Published on September 10, 2008 at 4:21am

Less well known than some of the Beat poets, Philip Lamantia nevertheless embodied the spirit of his times so thoroughly that his life story now seems iconic. Born in San Francisco in 1927 to Sicilian immigrants and raised in the Excelsior, he was expelled from Balboa High School for “intellectual delinquency,” moved to New York, hung out with cats like André Breton and Max Ernst, published his first book (Erotic Poems) when he was nineteen, experimented with peyote while living with Washoe Indians in Nevada during the 1950s, and returned to his home town where, among other things, he appeared at the seminal October 1955 Six Gallery event where Allen Ginsberg read “Howl” for the first time. In fact, “Howl” might never have existed if not for Lamantia; in Lamantia’s San Francisco Chronicle obit, Lawrence Ferlinghetti wrote, “It was Philip who turned [Ginsberg] on to Surrealist writing.

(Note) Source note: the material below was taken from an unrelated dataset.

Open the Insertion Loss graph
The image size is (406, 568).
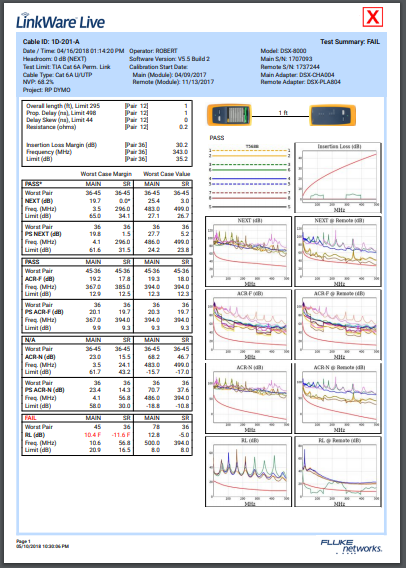(338, 178)

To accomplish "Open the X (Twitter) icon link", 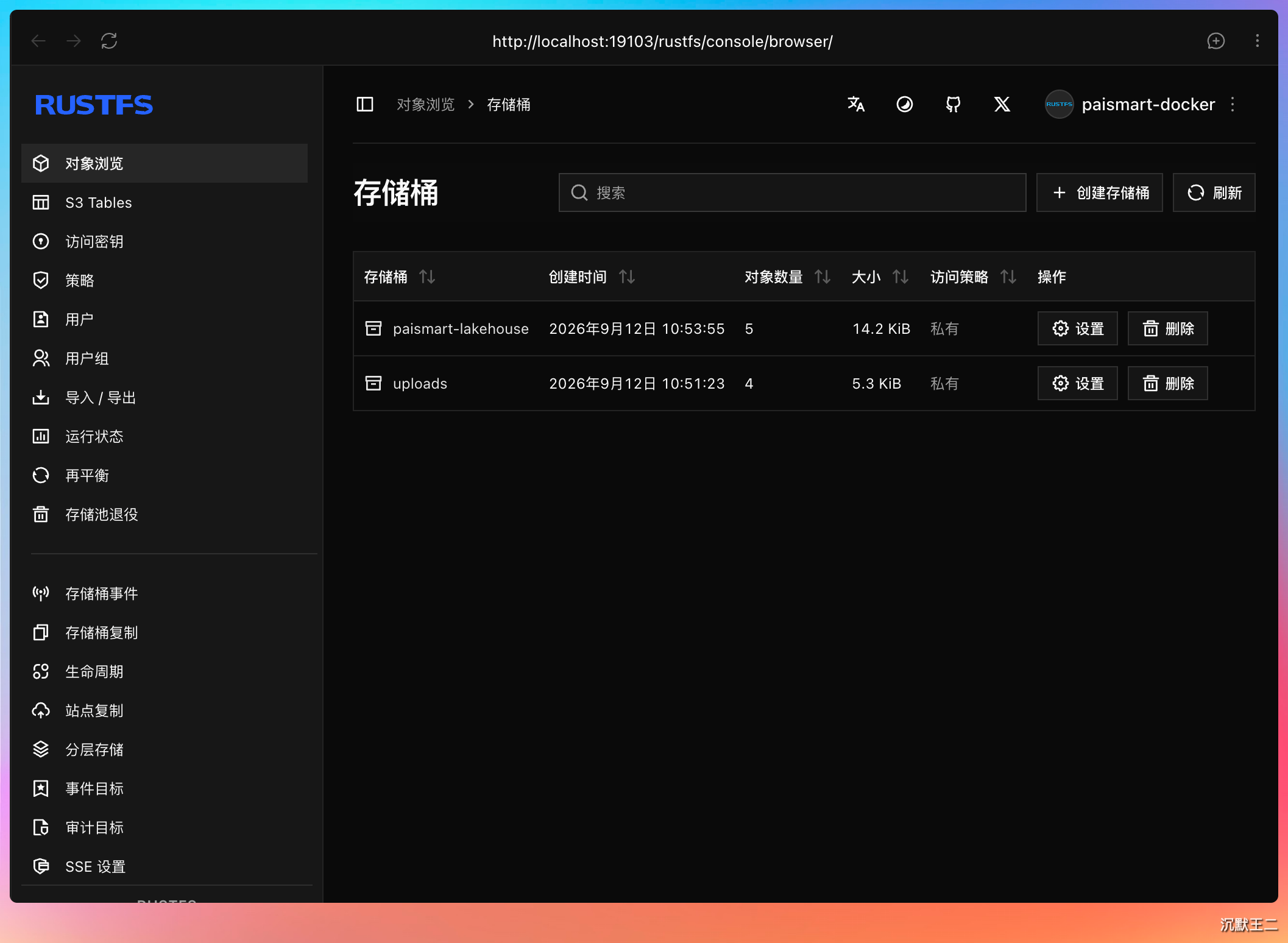I will [x=1002, y=104].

Then Ginsberg wrote ‘Howl.’” If the Surrealists saw art as a means of freeing the subconscious, Lamantia went one step further: He saw it as a spiritual path. He died in 2005 at his North Beach apartment. His book of mystical poetry, Tau, which he had long declined to publish, was released by City Lights this year. Editor Garrett Caples presents the book along with rare video of the poet tonight at A Tribute to the Poet Philip Lamantia.